• _Questions_:
1. Translate this sentence from the birth center ruling article into Spanish: "The ruling came after attorneys representing birth centers and the Alabama Department of Public Health clashed in a tense six-hour hearing Friday over new department regulations that birth center personnel say are impossible to operate under."
2. Continue the news article about the judge blocking Alabama's birth center rules, starting after its last sentence.

• _Text for analysis_:
----
Judge blocks birth center rules from taking effect
Montgomery Circuit Court Judge Greg Griffin on Saturday blocked the Alabama Department of Public Health from enforcing hospital licensing rules on birth centers that at least two centers said had prevented them from operating.
The three-page order prevents the department from “refusing to timely license (including but not limited to refusing to timely issue temporary or interim licenses to) freestanding birth centers operating in the midwifery model of care … that can demonstrate substantial compliance with the standards set out by the American Association of Birth Centers and can satisfy the remaining statutory requirements.”
The ruling came after attorneys representing birth centers and the Alabama Department of Public Health clashed in a tense six-hour hearing Friday over new department regulations that birth center personnel say are impossible to operate under.
In a statement Saturday morning, Whitney White, an attorney with the ACLU Reproductive Freedom Project, which represented birth centers in the case, said they were pleased with the ruling.
----
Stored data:
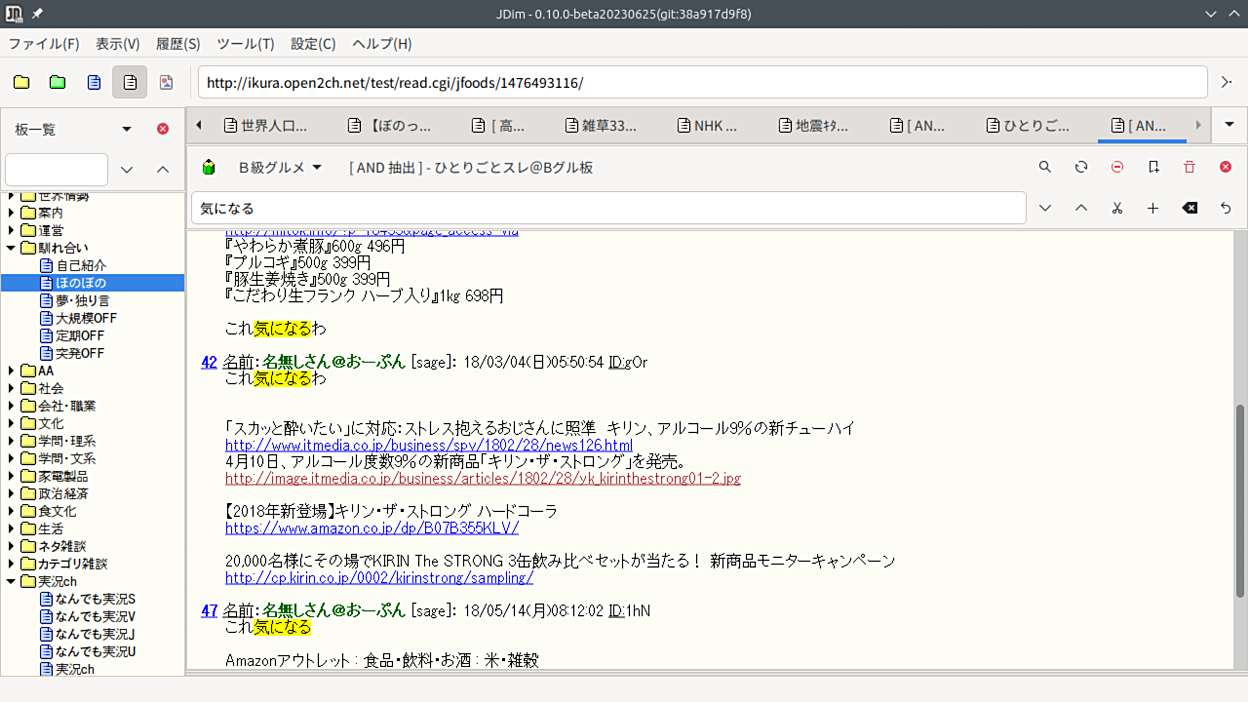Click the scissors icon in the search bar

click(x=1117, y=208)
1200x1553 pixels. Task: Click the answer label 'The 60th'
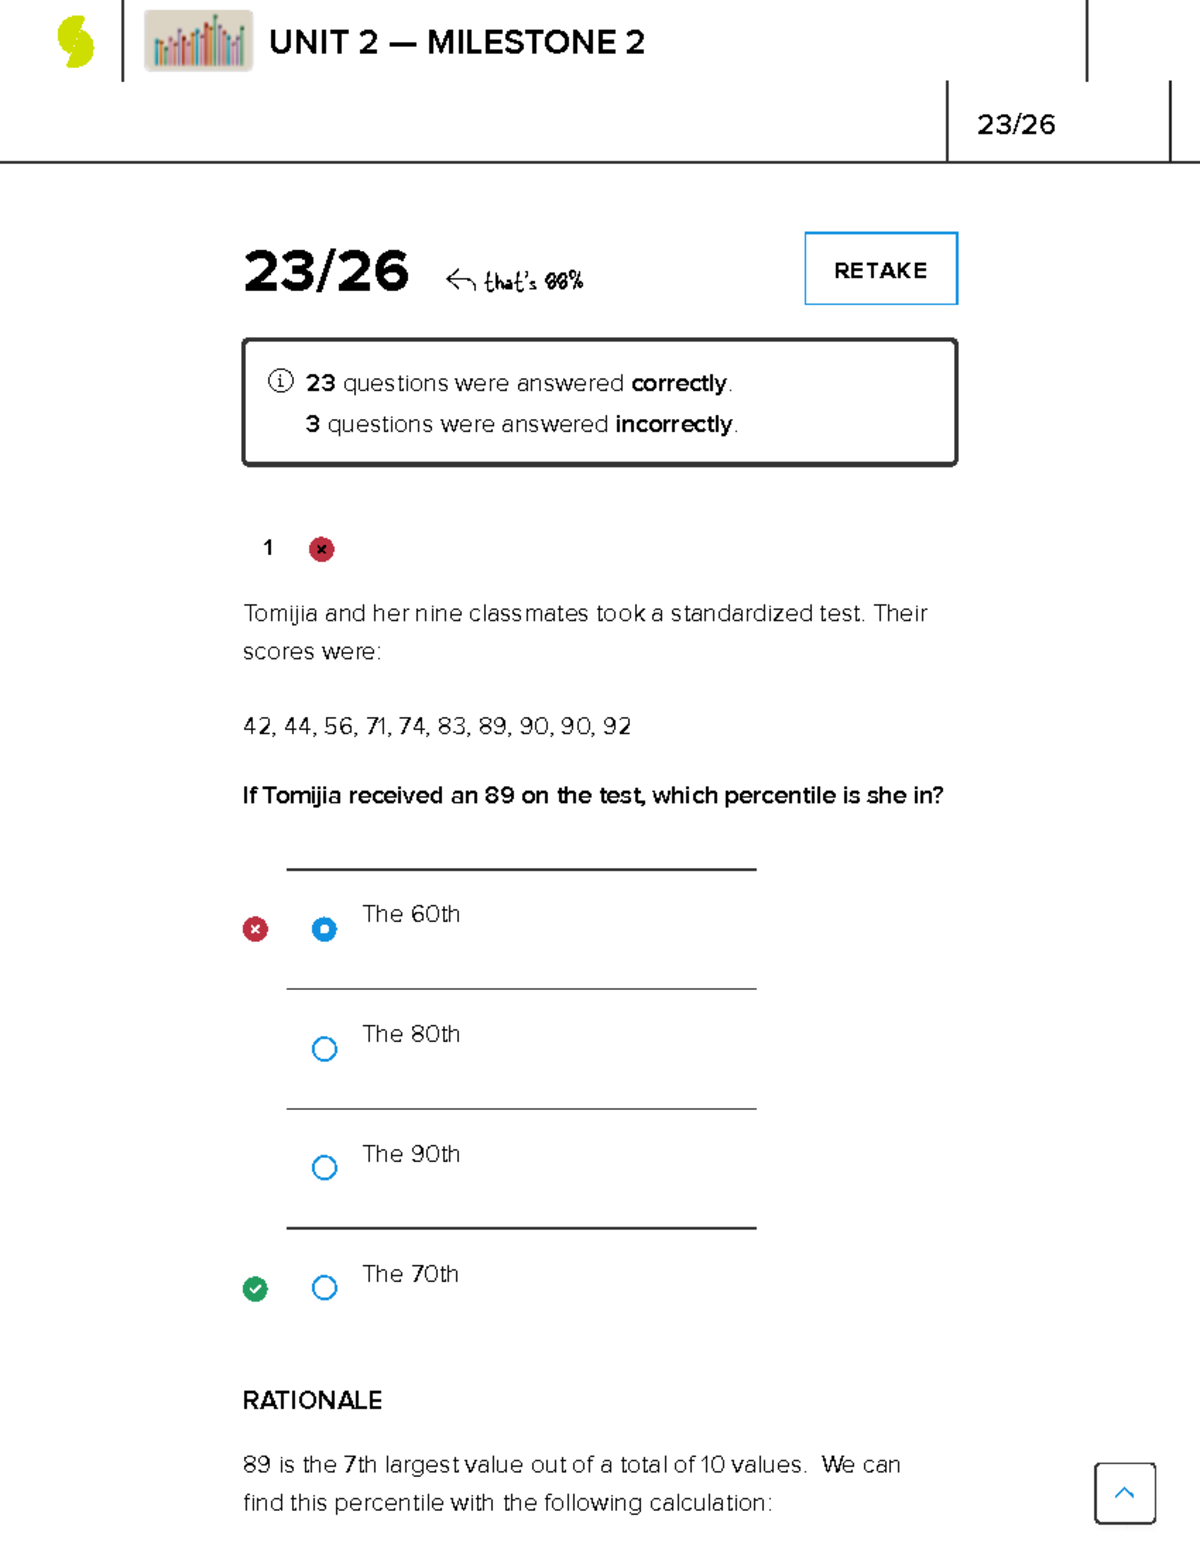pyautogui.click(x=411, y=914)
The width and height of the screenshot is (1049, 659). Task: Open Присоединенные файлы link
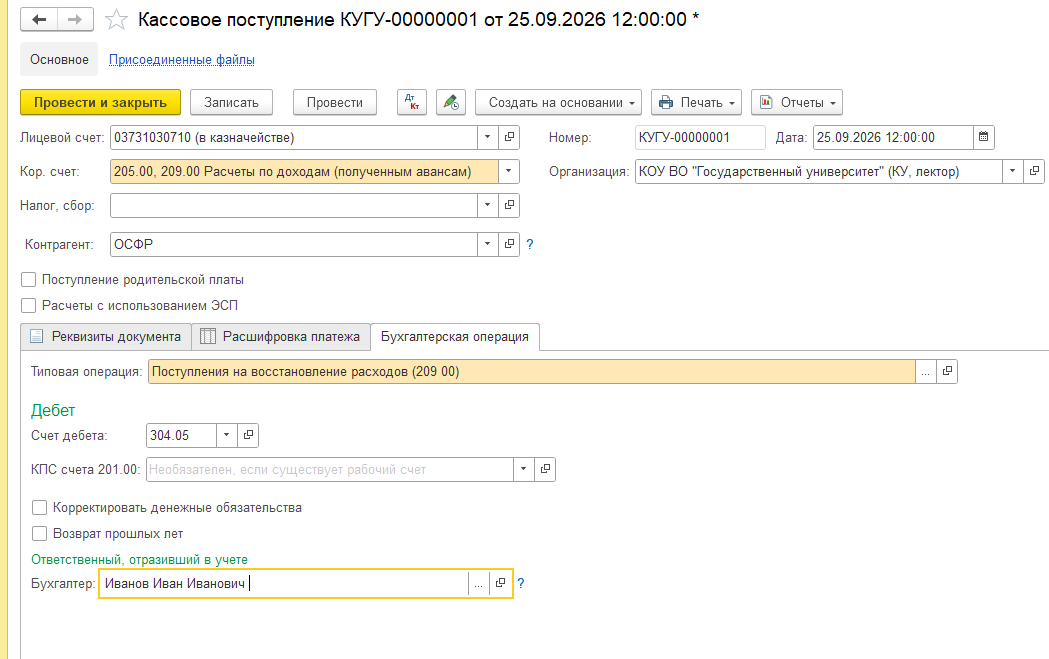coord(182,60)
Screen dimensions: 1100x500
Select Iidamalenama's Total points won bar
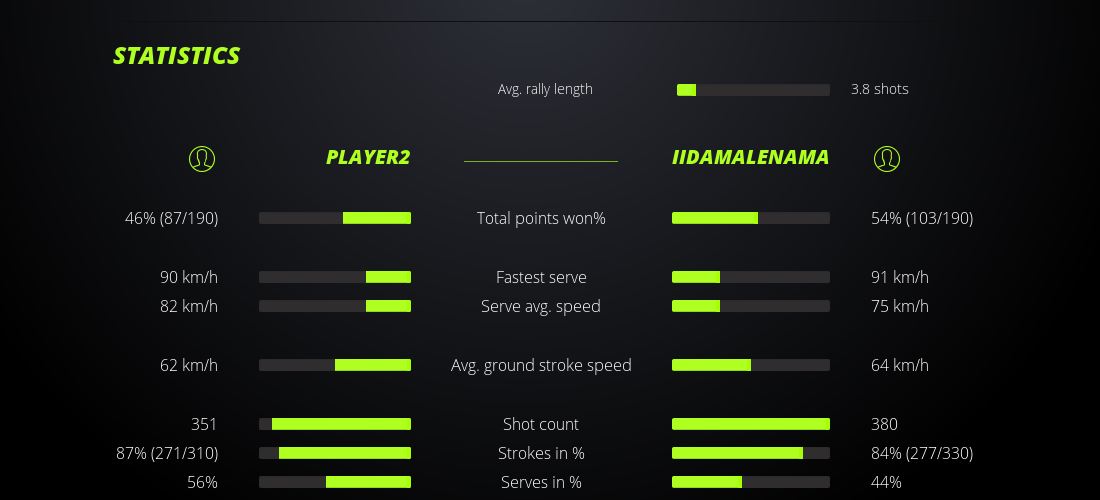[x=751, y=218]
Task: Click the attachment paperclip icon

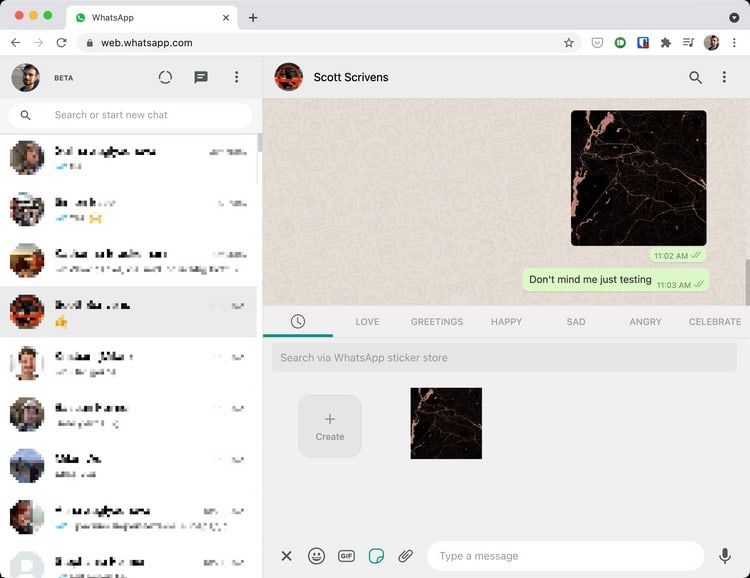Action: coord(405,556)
----
• _Task-by-task outputs_:
1. El fallo se produjo después de que los abogados que representaban a los centros de parto y al Departamento de Salud Pública de Alabama se enfrentaran el viernes en una tensa audiencia de seis horas por las nuevas normas del departamento, con las que, según el personal de los centros de parto, es imposible operar.

2.
“We are pleased that the court put an end to the Alabama Department of Public Health’s unlawful and dangerous de facto ban on birth centers, allowing the dedicated providers in this case to offer pregnant Alabamians the essential health care they need in birth centers throughout the state,” she wrote in a statement.
It was not immediately clear if the state would appeal Griffin’s ruling. A message seeking comment was left with the Department of Public Health. The regulations were due to take effect Oct. 15.
The new regulations require birth centers — facilities that provide an option in between a home birth and hospital birth — to submit to oversight by a physician or medical director. The rules would also require them to be within 30 minutes of a hospital with OB-GYN services and to apply for hospital licenses. Birth centers do not meet the criteria of hospitals under law.
Birth center officials say their facilities fill a critical need in a state with poor maternal health outcomes and argue the regulation is meant to shut them down.